- _本文_
第102話 ルパンはシャネルがお好き


ジム弁慶

新ル100回放送記念の特別企画の第三弾。
確かこれも、視聴者からの案を元に作られた話。
これらのお話を応募され、採用された方々は、今も「ルパン」ファンでいらっしゃるのだろうか、などと思いをはせてしまう。

100回記念だから、「100」に絡めたお話なのだろう。霧のロンドンに、拳銃を100丁集めることを目論むジム弁慶なる怪人が登場する。
ジム弁慶が、王家から下賜されたという名銃を98挺目として強奪するという、唐突かつ意味ありげなシーンから始まるのだった。
弁慶コスプレ?!と、あまりの突拍子もなさに唖然とする間もなく、さっさと次のシーンに移る辺りが、テレビシリーズの良さなのかも^^
それにしても、イギリスで弁慶の真似しても、わかってくれる人って少なかっただろうに…(笑)それが狙いだったのかしら??


一方、不二子は何やら図書館で調べ物。
ルパンに「いまさら勉強って歳じゃない」と茶化されるものの、その後しっかりからかい返すところが、不二子のいいところv
小学生の時は天才と言われていたのに、14、5歳になった頃から栄養が胸ばかりに・・・なんて不二子に言われると、ルパンじゃなくてもつい本気にしたくなってしまう(笑)
不二子の調べ物は、やはり彼女の趣味に溢れたものであった。
ウィルヘルム家に伝わる高価な黄金の拳銃と、世界にたった一つしかないダイヤの弾。これについて調べていたのである。
彼女は拳銃の方にはあまり興味がないらしく、弾をかたどったダイヤの方を欲しがっていた。
不二子の豊かな胸元に、ダイヤの弾を飾るところを想像し、思わずその気になったルパン。盗み出してやると安受け合いしてしまう。
黄金の拳銃について書かれた本のページを、ビリッと破って持ち去ってしまうところが、いかにもルパンだなぁという感じ。本を破るなんてーと、本当だったら抵抗感がある行為のはずなのに、ルパンだからOKとあっさり流してしまえるのは、我ながらゲンキン極まりない。

さて。その話を相棒二人にもちかけるものの、あっさりと拒絶される。
ガンマニアだったウィルヘルム家の当主はすでになく、今は娘ブリリアが一人で大きな屋敷に住むばかり。そんなところから、黄金の拳銃を盗むわけにはいかないというわけだった。

- _作業内容_
[1] 第102話の感想文のうち、「確かこれも、視聴者からの案を元に作られた話。」から始まり「について調べていたのである。」で終わる部分を、一字一句変えずに再現してください。
[2] 第102話の感想文によると、ウィルヘルム家の屋敷に現在住んでいるのは誰ですか。
[3] 第102話の感想文を、最後の文の続きから引き継いで書いてください。

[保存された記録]

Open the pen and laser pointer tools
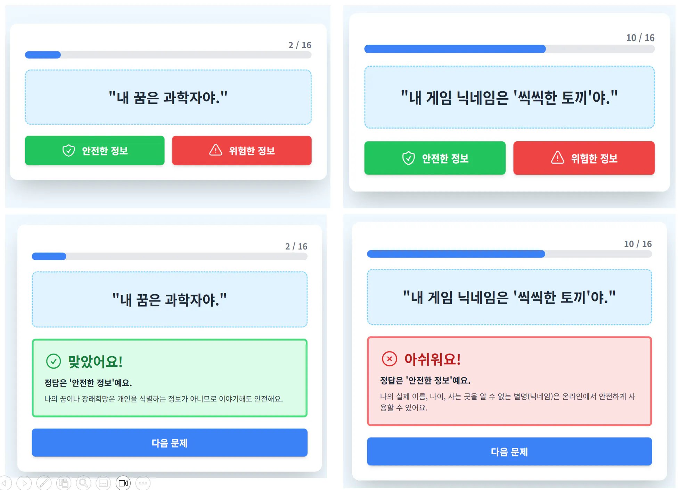 pos(44,483)
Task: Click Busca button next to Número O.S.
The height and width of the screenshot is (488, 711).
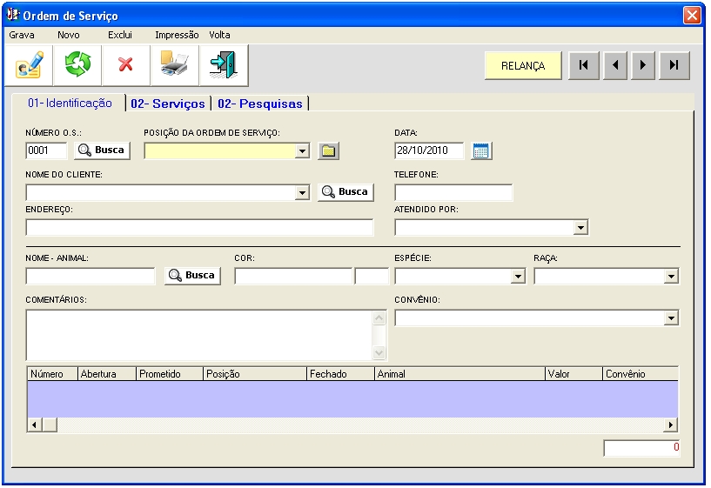Action: (102, 150)
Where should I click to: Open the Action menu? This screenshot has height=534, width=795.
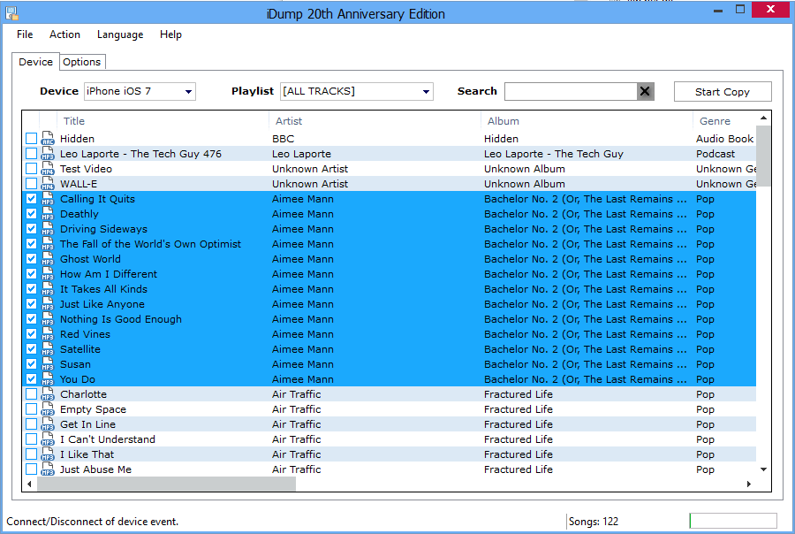point(64,34)
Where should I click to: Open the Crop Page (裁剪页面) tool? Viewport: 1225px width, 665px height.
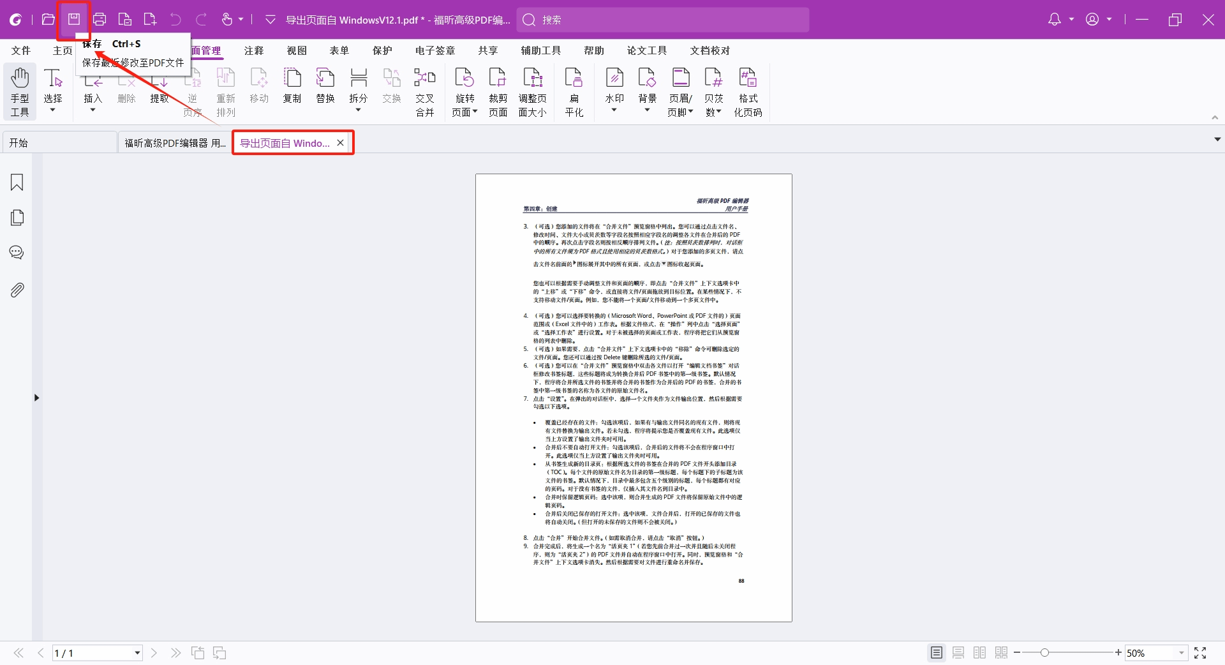[x=498, y=93]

- _期待される回答_
[1]
確かこれも、視聴者からの案を元に作られた話。
これらのお話を応募され、採用された方々は、今も「ルパン」ファンでいらっしゃるのだろうか、などと思いをはせてしまう。

100回記念だから、「100」に絡めたお話なのだろう。霧のロンドンに、拳銃を100丁集めることを目論むジム弁慶なる怪人が登場する。
ジム弁慶が、王家から下賜されたという名銃を98挺目として強奪するという、唐突かつ意味ありげなシーンから始まるのだった。
弁慶コスプレ?!と、あまりの突拍子もなさに唖然とする間もなく、さっさと次のシーンに移る辺りが、テレビシリーズの良さなのかも^^
それにしても、イギリスで弁慶の真似しても、わかってくれる人って少なかっただろうに…(笑)それが狙いだったのかしら??


一方、不二子は何やら図書館で調べ物。
ルパンに「いまさら勉強って歳じゃない」と茶化されるものの、その後しっかりからかい返すところが、不二子のいいところv
小学生の時は天才と言われていたのに、14、5歳になった頃から栄養が胸ばかりに・・・なんて不二子に言われると、ルパンじゃなくてもつい本気にしたくなってしまう(笑)
不二子の調べ物は、やはり彼女の趣味に溢れたものであった。
ウィルヘルム家に伝わる高価な黄金の拳銃と、世界にたった一つしかないダイヤの弾。これについて調べていたのである。

[2] 当主の娘ブリリアが一人で住んでいます。

[3]
「男のする事ではない」「泥棒にも仁義ってものがある」
というのが、それぞれ五右エ門と次元の言い分であり、それについてはルパンも多分同意見であったのだろう、彼らを説得しようともせずに「不二子になんて言おう」と途方にくれるのだ(笑)
さすがに17、8歳の、罪もない(と、この時は思われていた)美少女ブリリアから、大の男が三人がかりで遺産を盗むという行為をする気になれなかったとしても、それは当然だろう。
ちなみにこのシーン、ウィルヘルム家の大きな屋敷を見下ろす丘から、三人が肩寄せ座っている様子が、とても微笑ましくて好きだったりする。

ルパンからの話をあっさり蹴った次元は、なぜか一人で車で去っていく。
そこを、強烈な磁力によって車を誘導され(!)、ジム弁慶の元へとおびき寄せられる。
…この弁慶の正体は、例のブリリアちゃんなわけだが。
ついさっき、ルパンたちと、丘から双眼鏡で屋敷を覗いた時には、プールサイドでのんびりしていたブリリアだったのに、あっという間に弁慶に早変わりして次元を待ち受けているわけで。考えてみると驚異の早業である。

強引に次元をおびき寄せ、99挺目として次元のマグナムを要求する弁慶・ブリリア。どうでもいいが、男の声色も上手い(笑)
当然のことながら、次元はマグナムを渡すことなど同意するわけもなく…銃を抜いて弁慶を撃退しようとするのだが、そうはいかなかった。
車さえも引き寄せる、まさかまさかの強力磁力銃で、あっさりとマグナムを次元の手から奪ってしまうのだった。


次元のマグナム

あまりにあっさりマグナムを奪われた次元は、アジトでも意気消沈。
ガンマンの誇り、自分の恋人にもたとえる愛用のマグナムを奪われてしまったのだから、落ち込むのも無理ないところ。
まるでキツネにつままれたようだと、言うのもよくわかる。銃の腕を競って破れ、その結果奪われたなら、次元もここまで呆然とはしなかっただろう。
ルパンは落ち込む次元に「キツネは科学兵器を使いません」なんて、クールな言葉をかけるだけだが、実際は違ってたんだろうなぁと、激しく妄想をかき立ててくれるのが、この回の個人的な一番の見所である(笑)
余談だが上のルパンの言葉に対し、「わかってらぁ」と力なく答える次元の言い回しもいい。ここのやり取り、何気なくツボである。

ジム弁慶の居所さえわかれば次元のマグナムを取り返せるのに、という五右エ門の至極もっともな思考回路と、ルパンのそれとはやはり違っていた。
コンピューター並の頭脳のなせる技か、はたまた勘ピューターか。ルパンは「99挺目が次元のマグナムなら、100挺目は俺のワルサー」と、ズバリ言い切る。
そんでもって、それはドンピシャリと的中するのである(笑)
言ってる傍から、ジム弁慶からの挑戦状が矢と共に飛んでくる。(この時の「ヤ、ヤ、矢ー!」というルパンの駄洒落、子供の頃から本当に好きv)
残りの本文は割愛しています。